* **Exercise details**:
In the lab instructions below, condense the paragraph that begins "The lab is composed of three parts" into a short list that keeps its main facts.

* **Quoted text**:
···

From: David Devecsery <ddevec@gatech.edu>
Date: Mon, 18 May 2020 13:54:04 +0000 (-0400)
Subject: Forgot to add instructions...
X-Git-Url: https://git.devinivas.org/?a=commitdiff_plain;h=e98b93431327bbb18cd8c703855737e024b6698f;p=cs3210-lab1.git

Forgot to add instructions...
---

diff --git a/instructions/lab1.md b/instructions/lab1.md
new file mode 100644
index 0000000..70e002a
--- /dev/null
+++ b/instructions/lab1.md
@@ -0,0 +1,403 @@
+# Lab 1 - Getting to know Kernel Development
+
+The goal of this lab is to get you familiar with kernel devlopment, and our xv6
+environment.
+
+The lab is composed of three parts:
+ - First, you will use git to checkout, and build the repository.
+ - Second, you will add some debugging functionality to the xv6 kernel.
+ - Third, you will get familiar with the boot procedure of xv6 by modifying the
+   kernel to support variable memory sizes.
+
+
+## Part 1 - checking out the repository
+
+**FIXME** Much of this is likely to change as I adjust the course
+structure/autograder stuff...

···

* **Data lines**:
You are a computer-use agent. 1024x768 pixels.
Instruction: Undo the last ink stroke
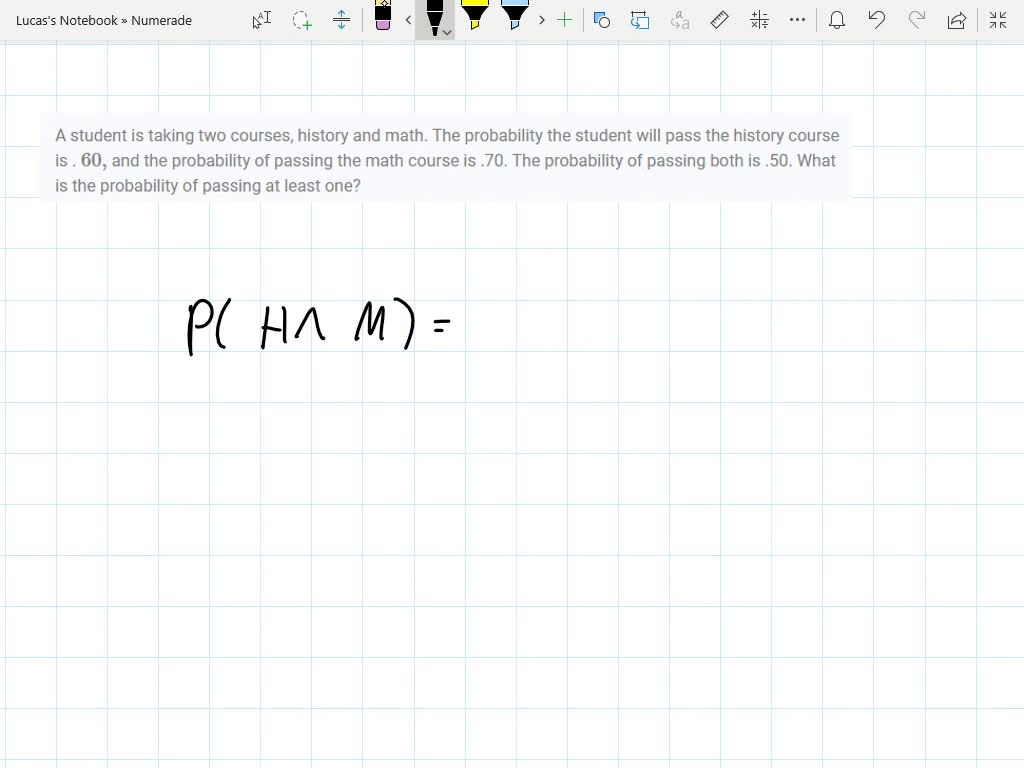[x=877, y=20]
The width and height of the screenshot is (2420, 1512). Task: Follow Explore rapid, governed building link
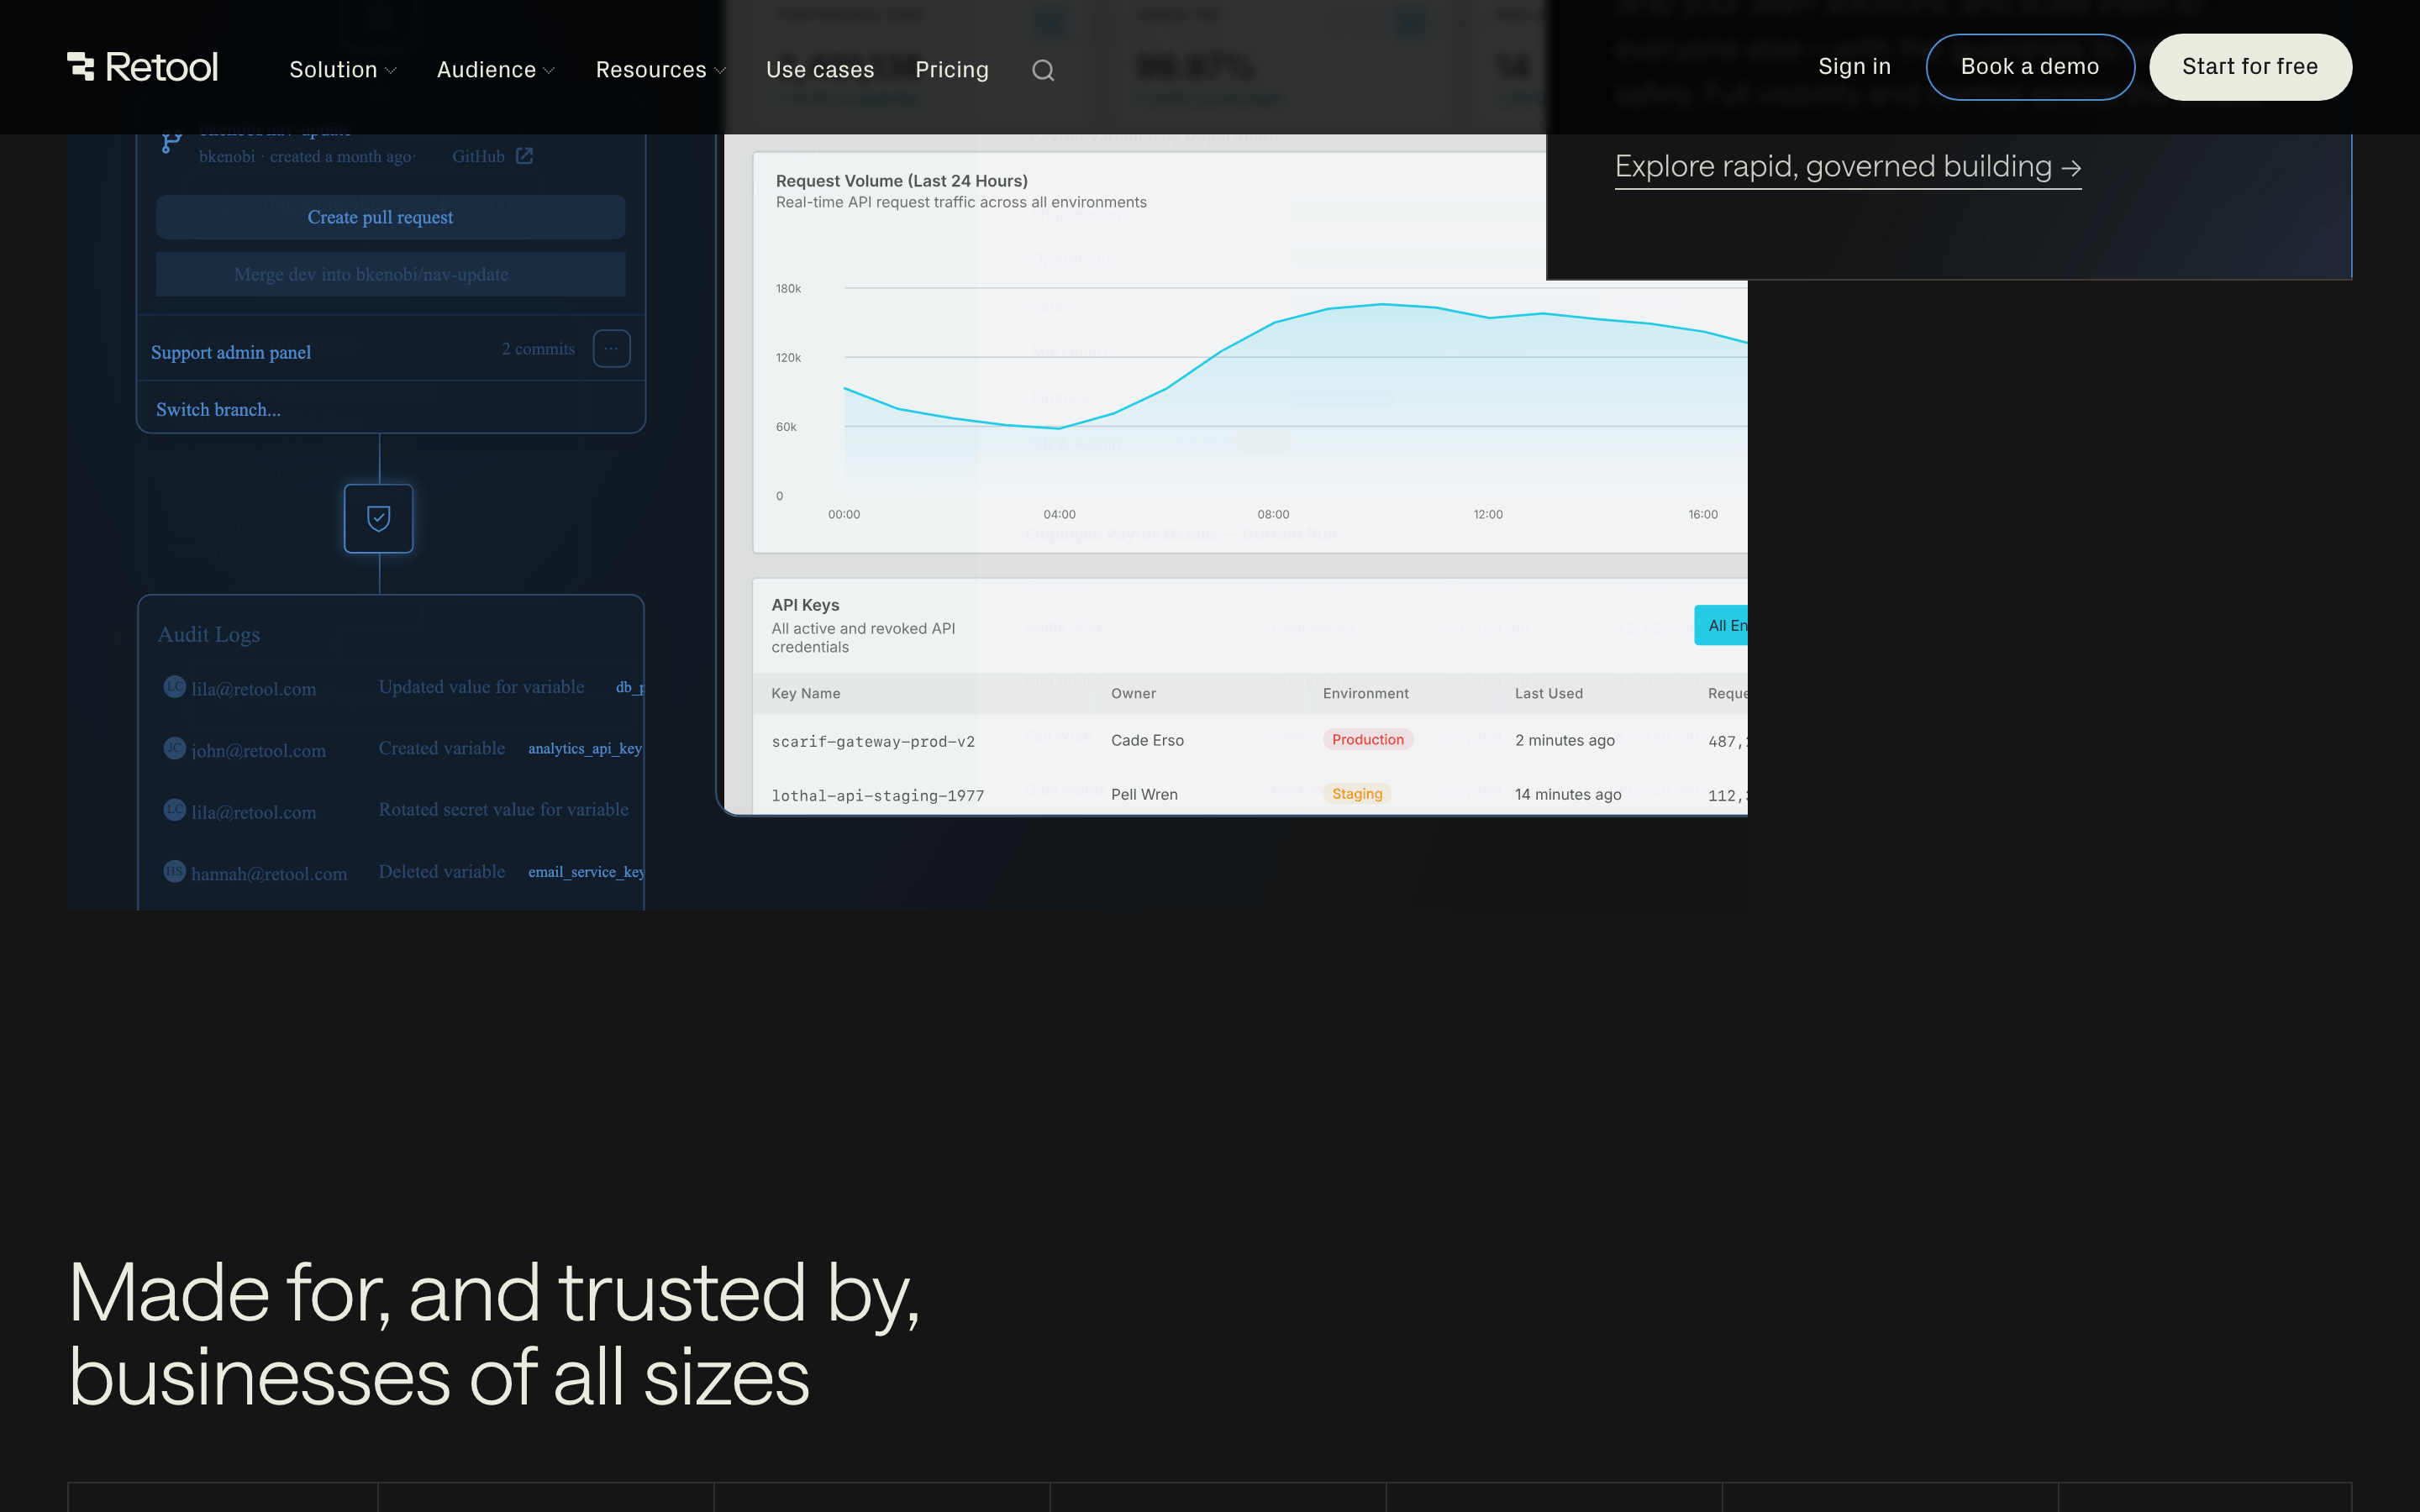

···

* **Solution for this exercise**:
- Use git to check out and build the repository.
- Add debugging functionality to the xv6 kernel.
- Learn the xv6 boot procedure by modifying the kernel to support variable memory sizes.